Sadness is so different from depression and I think it is the difference that is begging for my attention. Depression draws me inward. Sadness can as well, but it tends to have an external focus. Yes, I’m angry at myself (depressed) about the way that my marriage ended, but I’m also really sad that about it. I’m about the ending of a thing, a thing I was a part of but that wasn’t all about me. I get depressed thinking about what kind of father I might be, but ultimately, I’m sad that I don’t get to see my kids daily. I can be depressed that I’m so awful with money or I can be sad about my financial situation. That feels like splitting hairs, but they are fundamentally different. One is judgment, the other a reaction to a circumstance. One feels permanent, the other feels fleeting.

And that’s the real irony here; by not owning my sadness and facing it head on, I’m allowing it to linger.
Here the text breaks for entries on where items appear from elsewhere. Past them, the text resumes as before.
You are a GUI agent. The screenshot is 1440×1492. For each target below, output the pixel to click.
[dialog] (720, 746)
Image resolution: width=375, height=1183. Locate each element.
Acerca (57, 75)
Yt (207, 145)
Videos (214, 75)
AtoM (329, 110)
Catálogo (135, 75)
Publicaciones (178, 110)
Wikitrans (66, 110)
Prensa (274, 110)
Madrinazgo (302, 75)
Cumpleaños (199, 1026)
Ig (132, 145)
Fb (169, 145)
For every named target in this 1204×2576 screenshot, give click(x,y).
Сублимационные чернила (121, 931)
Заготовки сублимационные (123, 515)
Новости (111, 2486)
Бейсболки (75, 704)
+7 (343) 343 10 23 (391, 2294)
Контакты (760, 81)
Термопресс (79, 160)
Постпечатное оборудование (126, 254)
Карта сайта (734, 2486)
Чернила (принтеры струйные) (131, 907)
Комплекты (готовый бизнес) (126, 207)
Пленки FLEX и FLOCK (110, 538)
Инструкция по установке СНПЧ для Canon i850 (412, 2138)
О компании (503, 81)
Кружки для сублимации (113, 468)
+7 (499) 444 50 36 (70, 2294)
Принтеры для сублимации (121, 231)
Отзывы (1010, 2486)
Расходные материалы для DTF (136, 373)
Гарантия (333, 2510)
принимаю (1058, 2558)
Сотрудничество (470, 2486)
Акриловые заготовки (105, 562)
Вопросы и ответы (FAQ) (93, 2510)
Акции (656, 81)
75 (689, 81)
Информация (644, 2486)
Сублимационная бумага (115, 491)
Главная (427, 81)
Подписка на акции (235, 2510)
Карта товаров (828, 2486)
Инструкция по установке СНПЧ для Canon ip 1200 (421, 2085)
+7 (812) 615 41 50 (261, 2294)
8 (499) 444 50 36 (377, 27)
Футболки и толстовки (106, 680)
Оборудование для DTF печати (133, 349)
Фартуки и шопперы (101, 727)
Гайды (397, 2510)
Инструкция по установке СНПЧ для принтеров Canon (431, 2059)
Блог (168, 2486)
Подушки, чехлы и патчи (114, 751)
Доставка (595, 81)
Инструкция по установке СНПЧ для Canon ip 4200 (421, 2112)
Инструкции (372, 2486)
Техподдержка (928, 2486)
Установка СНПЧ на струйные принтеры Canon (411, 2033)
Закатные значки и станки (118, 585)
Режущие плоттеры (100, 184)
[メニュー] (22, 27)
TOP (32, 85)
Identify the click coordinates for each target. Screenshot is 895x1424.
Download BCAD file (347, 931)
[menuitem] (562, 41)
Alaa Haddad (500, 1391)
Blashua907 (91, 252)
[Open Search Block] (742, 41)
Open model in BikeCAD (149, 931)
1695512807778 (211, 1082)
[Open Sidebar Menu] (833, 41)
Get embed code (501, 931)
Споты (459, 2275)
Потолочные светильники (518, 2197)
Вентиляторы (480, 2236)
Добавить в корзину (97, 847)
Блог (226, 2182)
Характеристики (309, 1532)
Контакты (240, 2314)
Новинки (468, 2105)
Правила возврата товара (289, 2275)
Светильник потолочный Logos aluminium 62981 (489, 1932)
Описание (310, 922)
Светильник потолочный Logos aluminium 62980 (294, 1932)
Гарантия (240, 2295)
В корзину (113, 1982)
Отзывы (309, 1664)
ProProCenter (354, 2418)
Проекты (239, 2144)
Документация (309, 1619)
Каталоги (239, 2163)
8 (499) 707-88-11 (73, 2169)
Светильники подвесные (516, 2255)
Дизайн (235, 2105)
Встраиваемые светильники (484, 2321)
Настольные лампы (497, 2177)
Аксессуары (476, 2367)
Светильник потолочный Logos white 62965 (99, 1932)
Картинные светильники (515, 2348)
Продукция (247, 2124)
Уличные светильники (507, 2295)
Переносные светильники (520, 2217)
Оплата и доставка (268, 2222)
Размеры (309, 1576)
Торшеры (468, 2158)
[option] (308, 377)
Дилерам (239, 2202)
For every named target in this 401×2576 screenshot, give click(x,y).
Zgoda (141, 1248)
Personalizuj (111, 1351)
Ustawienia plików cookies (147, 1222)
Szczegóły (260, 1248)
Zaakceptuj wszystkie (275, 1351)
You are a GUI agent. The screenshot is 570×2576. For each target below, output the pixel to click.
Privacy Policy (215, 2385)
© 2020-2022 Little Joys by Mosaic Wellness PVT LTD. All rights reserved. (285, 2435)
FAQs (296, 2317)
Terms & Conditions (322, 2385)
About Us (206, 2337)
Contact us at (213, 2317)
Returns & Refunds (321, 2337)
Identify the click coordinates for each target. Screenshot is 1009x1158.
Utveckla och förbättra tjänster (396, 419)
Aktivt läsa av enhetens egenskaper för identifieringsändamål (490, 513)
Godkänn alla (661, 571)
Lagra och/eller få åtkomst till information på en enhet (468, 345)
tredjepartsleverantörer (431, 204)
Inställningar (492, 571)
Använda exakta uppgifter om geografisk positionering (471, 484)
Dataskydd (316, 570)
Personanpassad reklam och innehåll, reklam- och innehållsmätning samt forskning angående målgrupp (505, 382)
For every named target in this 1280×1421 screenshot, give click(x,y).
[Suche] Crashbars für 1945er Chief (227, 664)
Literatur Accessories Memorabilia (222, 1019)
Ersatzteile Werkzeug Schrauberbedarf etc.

And when it lingers, I get scared and call for its bodyguard, anger. Anger then decides whether it will lash out at others or just start kicking my ass. Depression then becomes my state of being. Sadness, though, isn’t a permanent state. Don’t get me wrong, it can last a long time. But to be sad, to be really sad, to grieve, to cry, to hurt at the way the world is, that is healthy. Sadness does it’s job, it cleanses and sanitizes, then makes room for the next thought or feeling to move into a clean(er) space.

My truth right now is that I am really fucking sad. Sad about my relationships, sad about my career, sad about my finances, sad about the state of the world, sad by how hard it is to be black, saddened by the presidential candidates…  sad that the Bengals are undefeated. And all of these things about which I am experiencing sadness will pass. But now, in this moment, in this space… I. Am. Sad.


About derricklweston

Father of two. I co-host God Complex Radio, a show highlighting progressive voices in the faith community. (godcomplexradio.com) I am an ordained minister in the Presbyterian Church USA. I like lots of stuff. Sometimes I write about that stuff.


One thought on “#SadFace

  1. I am also struggling with navigating sad and angry right now. Which is challenging since my instinct with such feelings is usually to run away, far away, into distraction, work, etc. Thank you for giving me a picture of your inner landscape. This post made me feel less alone in trying to admit that I am sad sometimes and stay there for a while, and helped me understand the role that anger plays in my avoidance of sadness.